Which impact in Africa for the European milk crisis?

17-Apr-2018

For several years, Europe has been facing regular milk crises, a situation accentuated by the abolition of milk quotas. As early as November 2015, the German Minister of Agriculture raised the idea of getting out of the milk crisis to increase sales of German dairy products on the world market, especially to Africa.

Many NGOs had been critical of this decision, aiming to turn Africa into a "garbage market" to use the virulent expression of some. The risk is indeed to create real distortions of the market, harming the development of African countries whose sectors are not sufficiently competitive with the European industry. Moreover, the Common Agricultural Policy (CAP), often denounced as a form of dumping by third countries, may have collateral damage on developing countries.
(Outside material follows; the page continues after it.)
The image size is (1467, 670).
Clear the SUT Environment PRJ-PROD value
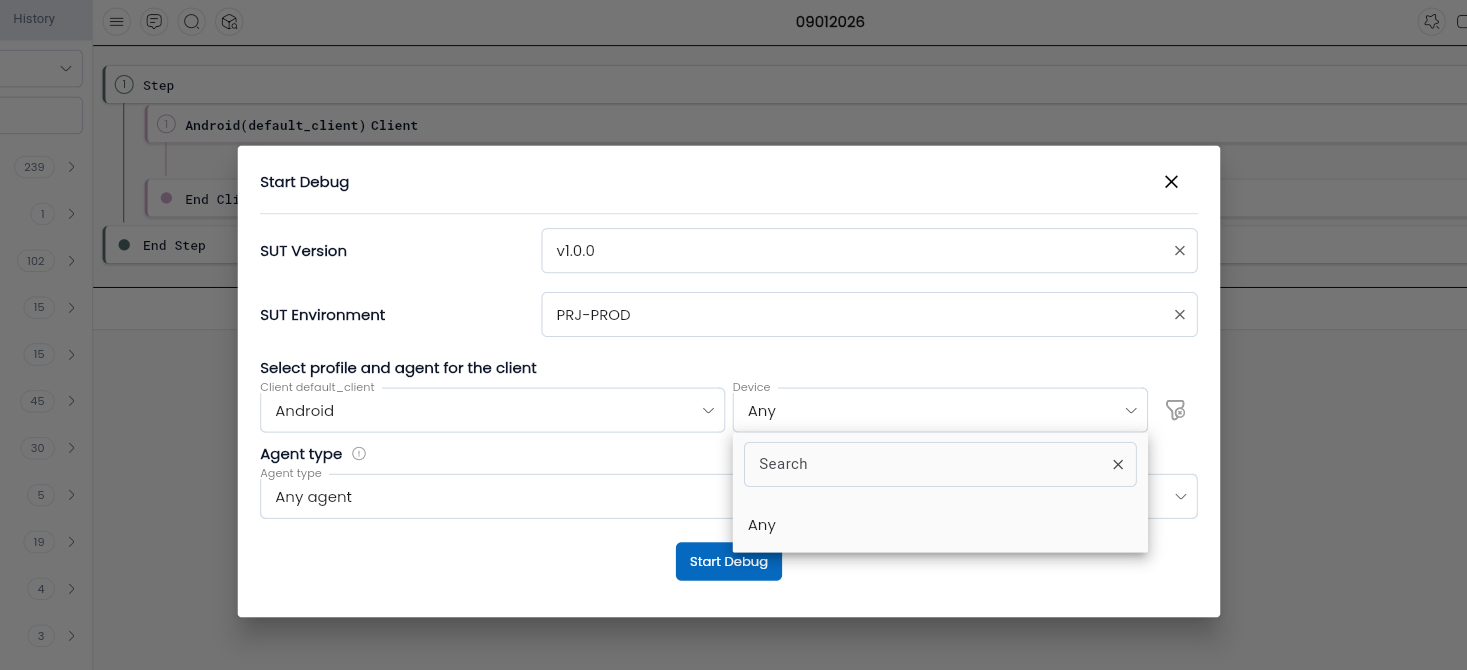1179,315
With the end of milk quotas and the surplus of European production, the milk market is facing a great deal of price volatility. As a result, European milk floods Africa in the form of powdered milk at unbeatable prices. According to a joint study by SOS Faim and Oxfam, skim milk exports to West Africa have tripled since 2009. Between 1996 and 2013, West African milk imports rose from 6 to 2.1 million tonnes of milk equivalent.
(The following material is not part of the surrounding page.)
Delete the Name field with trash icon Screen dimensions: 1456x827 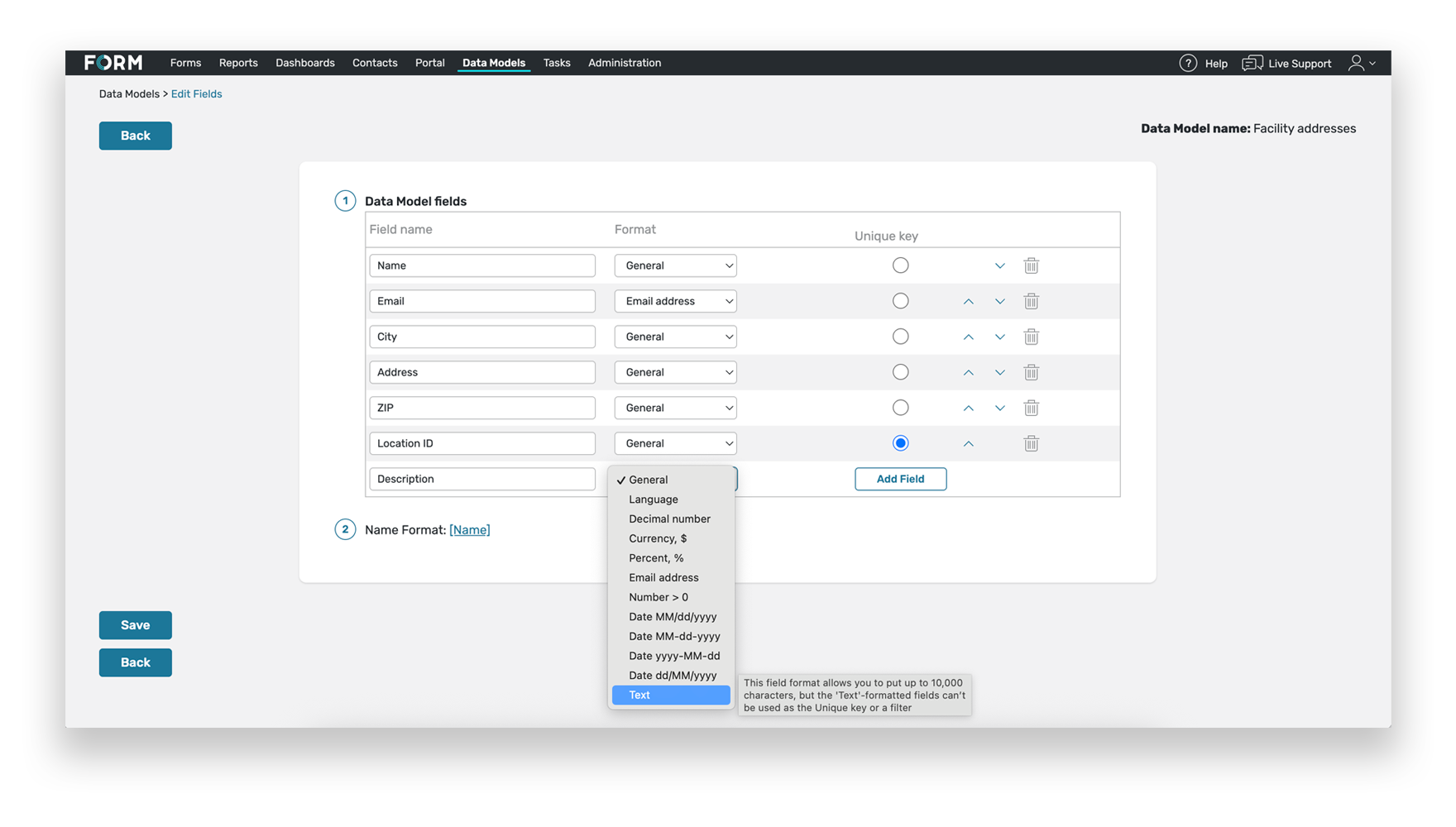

Given the current population growth in West Africa, local production, even if it is increasing, is not sufficient to meet the demand. It is therefore a wise balance between European imports and local development of milk production that must be found. As Harvard economics professor Dani Rodrik explains, it is a form of "intelligent protectionism" that needs to be put in place. Most local actors, in the agricultural or industrial sectors, have limited capacity and a fragile production ecosystem (input suppliers, logistic actors, means of financing, etc.). This is why certain protective and accompanying measures are necessary, for milk as for other sectors.
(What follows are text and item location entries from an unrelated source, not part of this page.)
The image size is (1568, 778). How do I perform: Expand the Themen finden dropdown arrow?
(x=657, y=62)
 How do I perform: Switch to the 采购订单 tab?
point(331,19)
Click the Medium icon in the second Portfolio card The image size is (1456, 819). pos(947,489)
On the other side of the Mediterranean, the European Union must adopt a comprehensive and structured approach to its policy with Africa. Too often, the EU divides diplomatic, economic, security and cultural fields. However, we can not want to fight against migration, want to promote the development of African countries and can not take into account the fragility of some local sectors in the face of competition from European products. For a win-win partnership between Africa and the EU, trade cooperation must be combined with an analysis of its impact on local development. Without this, we can not hope to make the Euro-African whole an axis of common prosperity.